部室は元々好きな場所だった。巻島先輩に恋をして、もっともっと好きになった。ここが私たちの居場所なのだと、心の底から思い込んでいた。そう遠くない過去にも、私が顔も知らない誰かがこの部屋に対してそう思っていたのだろう。
「先輩、何してるんですか?」
部室の壁に不自然に貼られたポスターを捲って、その裏にある穴を指で辿るのが私の日課だ。巻島先輩が作った穴。それもかなり間の抜けた理由で。それを思い出すだけで、私の口許は勝手に綻ぶ。彼がかつてここにいた証拠。私はこれを確認する為に、もしかしたらこの部に在籍し続けているのかもしれない。
「なんでもない…強いて言うなら巻島先輩不足を解消中」
「それなら電話でもかけた方が早いんじゃ…」
怪訝な顔をしながら入室してきたのは一学年下の今泉だった。噂によれば学園内にファンクラブなるものが存在するという彼は確かに端整な顔立ちをしていて、少女漫画の相手役がそのまま紙面から抜けてきたのだといっても通用しそうな風貌である。私はそんな後輩の正しい意見を無視して、既存の穴の存在確認を続行する。用事を済ませてさっさと退室するかと思いきや、今泉はなかなか出ていかない。動いている気配はない。それどころか、後頭部のあたりに痛いほど視線を感じる。
「いつまでそうしてるつもりですか?」
今泉はいつも不機嫌そうな調子で喋る。相手が私だと特に。
「私、巻島先輩がいなきゃ生きていけない」
だから今日、死ぬかもしれない。不意にそう感じた。巻島先輩がいないからだ。今泉に伝える必要なんて無かった。それでも呟かずに居られなかった私の弱さを、巻島先輩は知っているのだろうか。

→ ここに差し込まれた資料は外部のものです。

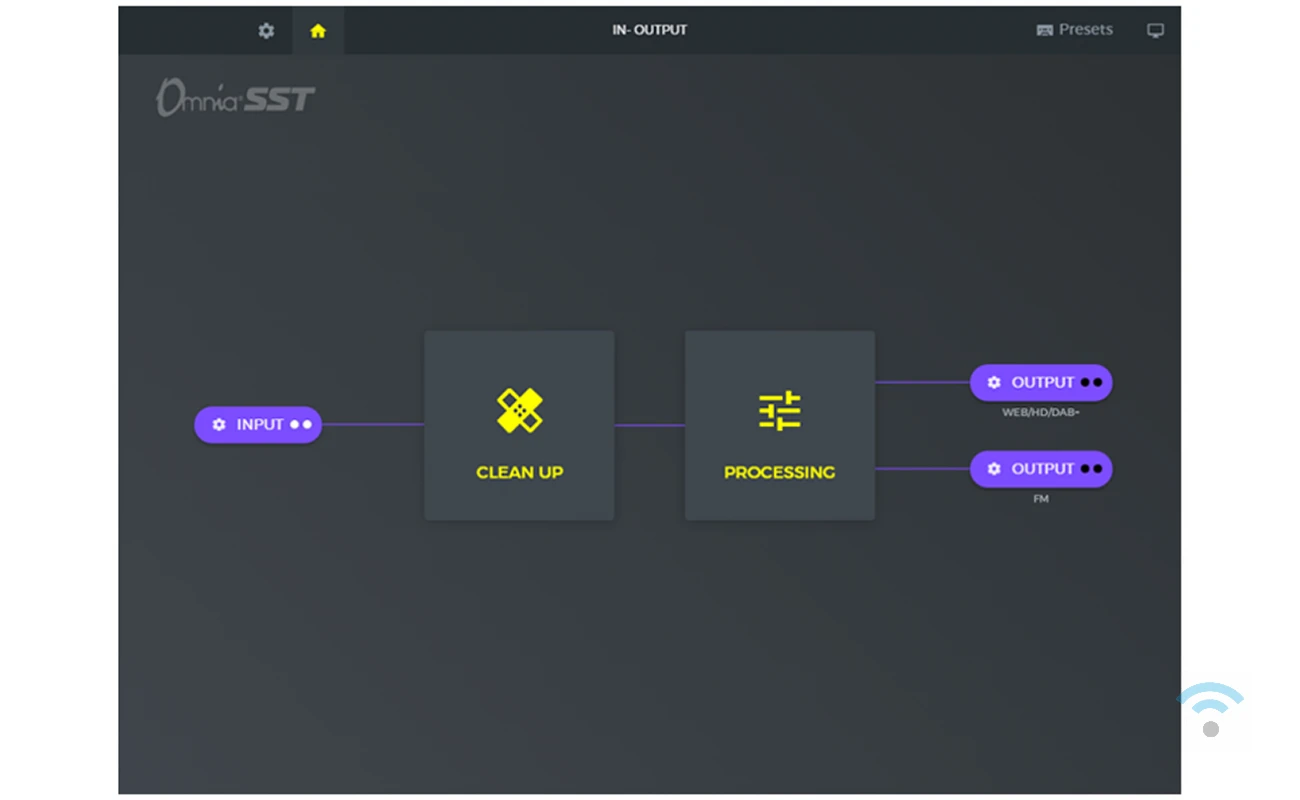Click the keyboard icon beside Presets
This screenshot has width=1300, height=800.
point(1045,30)
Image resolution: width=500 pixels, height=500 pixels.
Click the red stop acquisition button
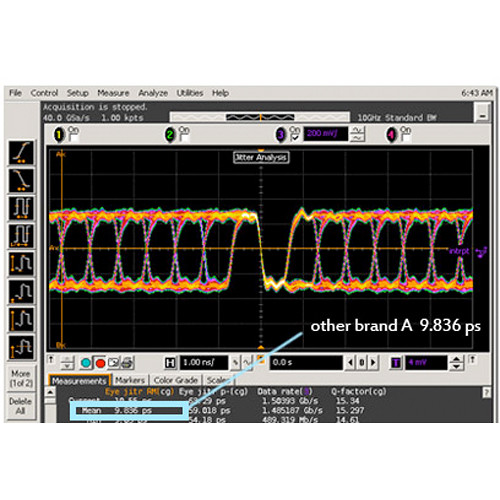(100, 363)
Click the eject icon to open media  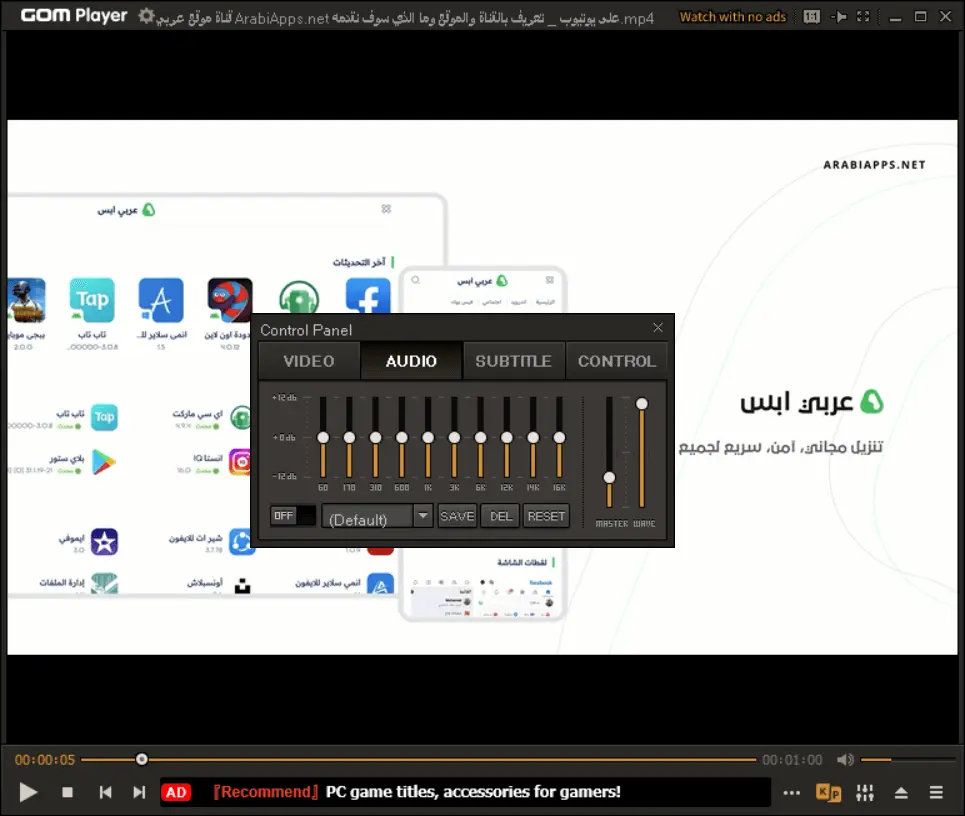[x=901, y=792]
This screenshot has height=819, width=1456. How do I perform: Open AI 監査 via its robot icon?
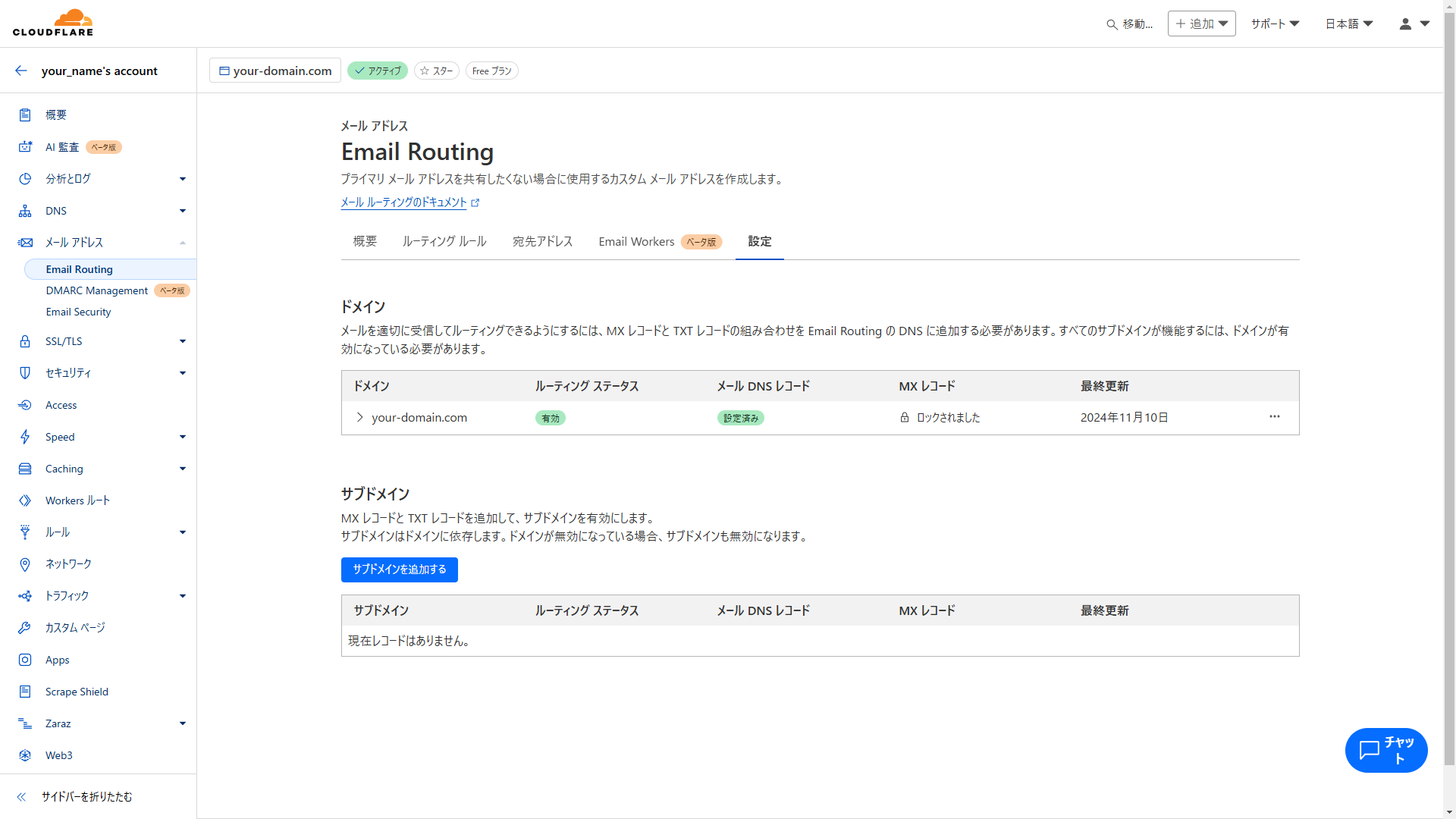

寂しいとか。辛いとか。逢いたいとか。メールでも、電話でも、一度も巻島先輩には伝えなかった。言ってしまったら、捨てられるような気がしたのだ。私には巻島先輩の存在が必要不可欠だったが、巻島先輩にとっては必ずしもそうではなかったので。腹の底に溜まった弱音は、吐いた瞬間に終止符に変わることを、私は本能的に知っていた。たった今、今泉相手に零してしまったけれど。
「先輩、」
僅かに震える、今泉の声。うなじのあたりに突き刺さる、熱い視線。私に見詰められていた巻島先輩もこんな気分だったのだろうか。そんなことを考えてしまう程に、その呼び掛けはかつての私の巻島先輩への呼び掛けに酷似していた。
「俺じゃ駄目ですか?」
力の抜けた指先からポスターが滑り落ちて、巻島先輩が空けた穴を覆い隠す。私は目を伏せて、こちらに近付いてくる今泉の足音が、実際にはコンクリートの床に吸い込まれてろくに聞こえないはずのその音が、何かのカウントダウンであるかのように耳を済ましている。